This week, I really have no idea where this is going. Please bear with me as I Google things as I'm typing this post.
Is there a good way to transition to this week's topic? (Hint: probably.) Do I know what that way is? (No.) This week's topic is acceptance and belonging.
I guess the reason why I'm having a hard time writing this post is because it isn't something that I've really put much thought into over the course of my consciousness. Sure, here and there I will think about it, and think about how I fit in to my environment, but I wouldn't say it's something that comes up often. I'm hoping to learn a little about it on the way, so come join me on this one-post-journey! Nothing to lose, really. Except brain cells. Stop it.
Acceptance and the sense of belonging, I think, are about as essential to *human* life as, say, food or water. We have this innate desire to belong, and when we don't feel that way, we are pained in one way or another (for the most part). We as a species, along with many other species that grace this planet, seek interpersonal (interanimal?) connections. It's why we find ourselves seeking relationships with other people. Even the most introverted of introverts will at times seek the company of others. Probably. I mean, I think. It's just a claim, OK?
When I was thinking about how to frame these concepts in a personal matter, I at first wanted to say that I never thought deeply about these subjects because I believe myself to be quite adaptable, to the point where I would semi-confidently say I could feel accepted or that I belonged anywhere I choose. But, at this point in this blog post, I'm inclined to change that statement (only three paragraphs in, too!). Instead, it really has nothing to do with me or anything that I do. To say that I've never really thought deeply of acceptance or belonging means that I have been extremely lucky with the communities that have opened their arms to me. Why do I say that? Well, because I think I would only think deeply about the matters if I was apart from them. To put it another way, you wouldn't necessarily think about belonging unless you felt you didn't belong.
(Still with me? Impressive. Not sure if I'm still with myself. Let's keep going!)
But now that I'm thinking about it, my biggest hurdle right now is convincing you, dear reader, that you do belong somewhere, literally all the time.
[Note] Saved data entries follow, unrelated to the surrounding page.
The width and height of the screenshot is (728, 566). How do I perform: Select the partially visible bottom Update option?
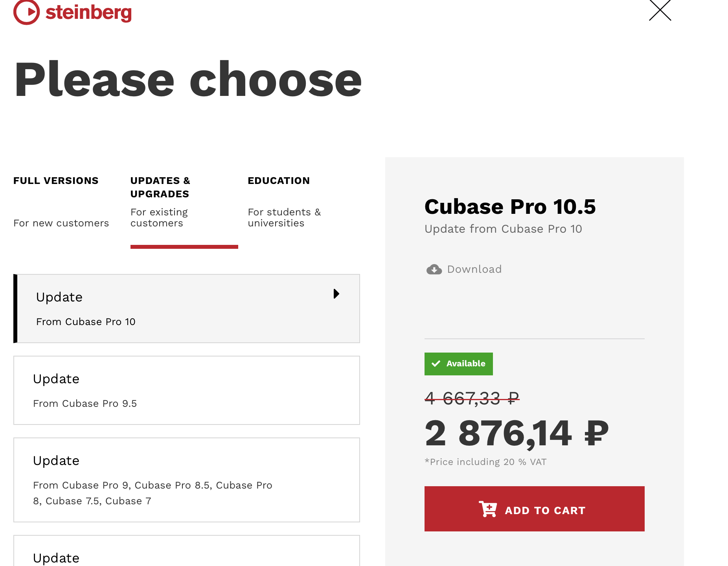(x=187, y=551)
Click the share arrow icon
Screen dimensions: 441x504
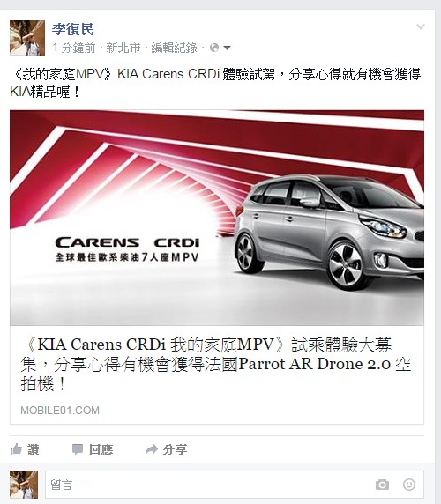pos(152,449)
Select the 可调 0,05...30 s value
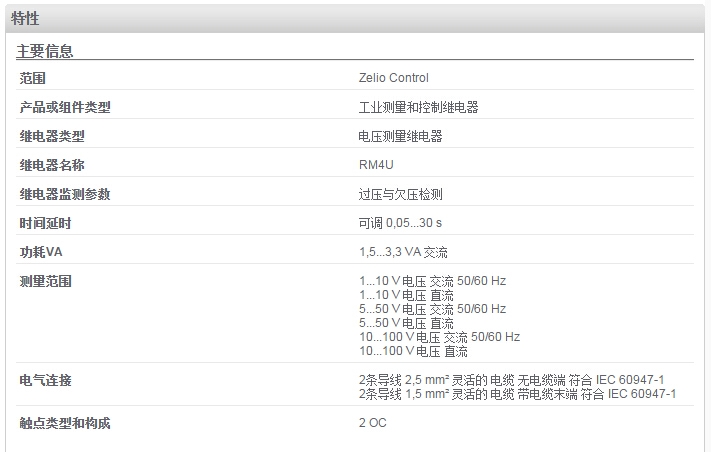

A couple weeks back, while talking about rebuke, I mentioned the concept of "drinking to fit in" being foreign to me. (I'm also starting to get a general idea of where Taylor is getting these topics from, but I digress.) Now, three weeks later, it's still foreign to me, but I think I've been able to draw some more insight on the matter.
The reason I don't understand it, and it is just one of many examples I could use, is because it doesn't make sense to me that someone would seek acceptance in an environment where they are, quite frankly, not themselves. If you are an apple, you don't fit in with a basket of grapefruits just because you are dressed up as one. That's not how this works. Your shell, or costume as you would have it, is but a facade over the underlying fruit—your real self and your real values.
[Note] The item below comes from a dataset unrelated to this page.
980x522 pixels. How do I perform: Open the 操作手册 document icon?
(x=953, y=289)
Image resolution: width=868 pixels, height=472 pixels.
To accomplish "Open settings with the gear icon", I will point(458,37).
I think one of the most poignant quotes I've heard (Googled) is this:
...and in one fell swoop, Ms. Brown has successfully paraphrased everything I'm trying to get at. The truth in the matter is that true acceptance, or belonging, as she puts it, comes only when we are our true selves (authentic, imperfect).
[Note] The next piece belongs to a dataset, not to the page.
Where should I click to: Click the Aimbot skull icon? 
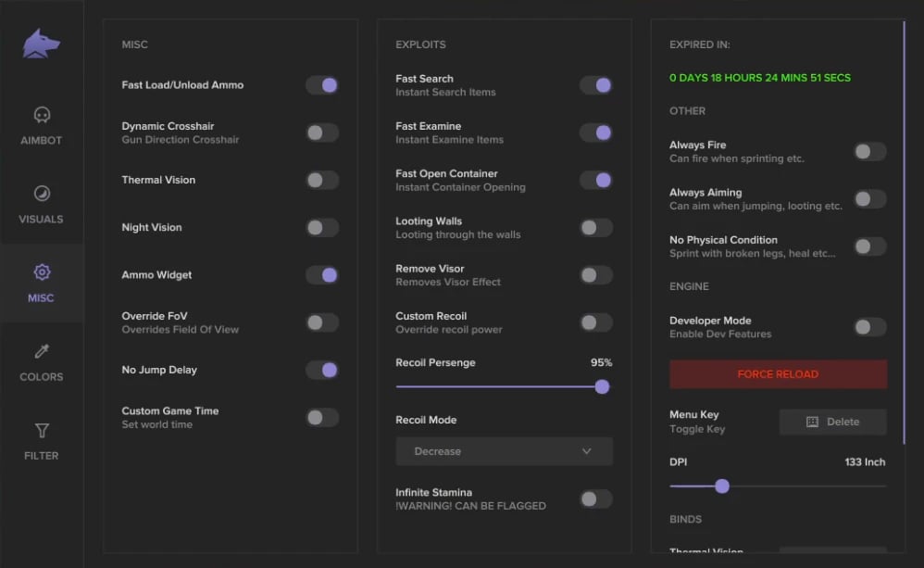coord(42,115)
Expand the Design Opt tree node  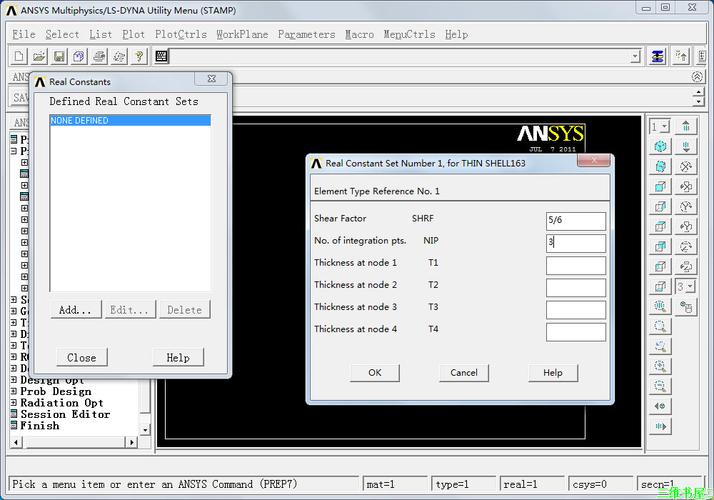(x=14, y=380)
To expand a little further, I can see why we fall to cloaking ourselves with other identities in order to fit in. In some ways, the existence of belonging also necessitates the existence of rejection, a la the concept of "there is no concept of good unless evil exists as well". And rejection is undesirable, scary, painful, etc. We don't want it, understandably so. So we seek the quickest way to acceptance. For some, that becomes any number of adverse or harmful things. But I guess if you're reading this and happen to be trying to avoid rejection, just know that if you play the little switcharoo, rejection doesn't exist without acceptance, either. You feeling rejected proves (at least to me) that you are accepted elsewhere, just as you are. Does that help? I hope that helped. If it made things worse, then forget everything you just read. What have I done.
Don't get me wrong—if your true, uninhibited self is inebriated or whatnot, go for it, dude. I'm just saying don't force yourself if that isn't you. What's it worth in the end, anyway? You're left to pretend who you are in a crowd of people who don't have a clue about who you really are.
I feel like I'm getting really redundant now, so I'll leave you with a little message you may have heard before.
We just want to create a safe space. Come as you are.